340B “will not be overlooked” if the drug industry strikes a grand bargain with Congress and the Biden administration on lowering drug prices, biopharma policy analyst Michael McCaughan predicts.

340B Won’t be Overlooked if There’s a Grand Bargain on Drug Pricing, Analyst Predicts

The 340B program “will not be overlooked” if the drug industry strikes a grand bargain with Congress and the Biden administration on lowering drug prices, biopharma policy analyst Michael McCaughan predicted this week during a talk on drug pricing reform at the 340B Coalition virtual summer conference.

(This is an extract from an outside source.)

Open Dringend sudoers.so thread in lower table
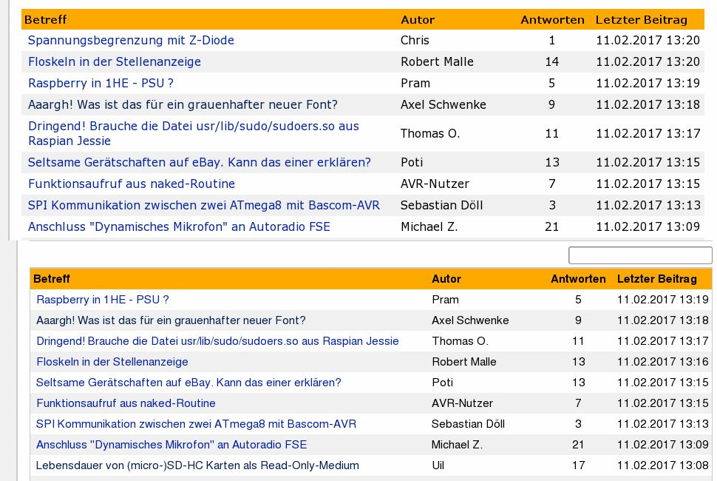The image size is (717, 481). coord(217,341)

“I do want to stress, manufacturers are talking about some kind of grand bargain on drug pricing,” said McCaughan, a contributor to and the former editor-in-chief of The Pink Sheet, a leading drug industry trade publication. “They will not be overlooking the 340B program. None of you will be overlooking the 340B program either. It’s going to be an important part of the conversation.”

Congress is ready to tackle drug pricing this year, and about $600 billion in savings from various drug pricing reforms are included in the framework for the administration’s Build Back Better COVID-19 relief, economic recovery, and infrastructure plan, McCaughan said. The drug industry wants a deal, too, in part because investors are eager to declare the drug-pricing issue over. But the industry is unwilling to pay the price that some congressional Democrats want to impose on it, he said.

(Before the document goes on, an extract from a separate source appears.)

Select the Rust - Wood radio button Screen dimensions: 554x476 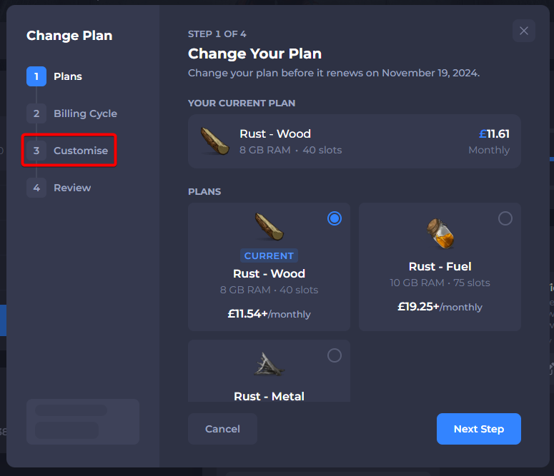pos(335,218)
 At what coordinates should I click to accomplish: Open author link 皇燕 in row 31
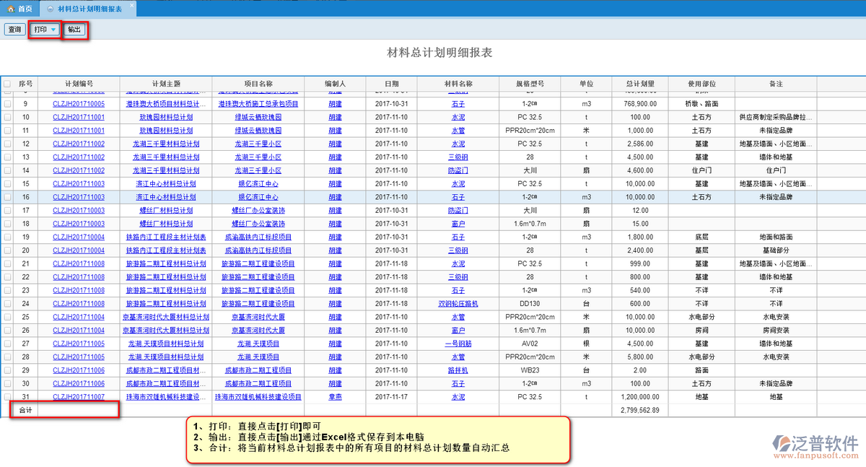coord(335,397)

“How does 340B fit in if there is a big agreement on drug pricing?” McCaughan asked.

Although the 340B program is on the radar as never before, he said, “I personally don’t see a lot of appetite in Congress to try and solve or answer a lot of the tough questions on 340B”

“I do think there might be bipartisan support for making it easier” for the U.S. Health Resources and Services Administration to issue rules to clarify program requirements, he said. “That seems to be a simple fix. “

“This is just one man’s opinion, but I think there would be support for some additional reporting requirements for covered entities, like hospitals, on how they use their savings,” McCaughan said. “I think it’s a potential area where it could pass.”

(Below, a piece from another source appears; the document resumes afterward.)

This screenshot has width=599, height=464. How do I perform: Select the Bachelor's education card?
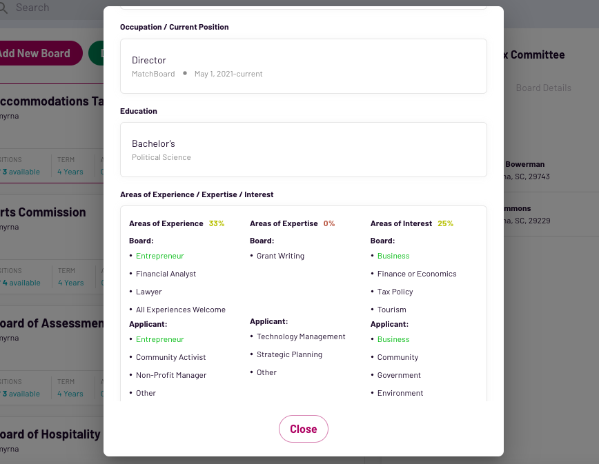[303, 150]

A bipartisan group of 10 senators yesterday announced an agreement with the White House on a compromise framework for investment in traditional infrastructure, such as roads and bridges, without raising taxes. News organizations report that money to pay for the infrastructure improvements would come in part from savings achieved by making changes in prescription drug policy. The legislative text of the agreement has not been released yet. The Senate voted yesterday to begin debating infrastructure improvements this week. It is scheduled to begin a five-week summer break on Aug. 7.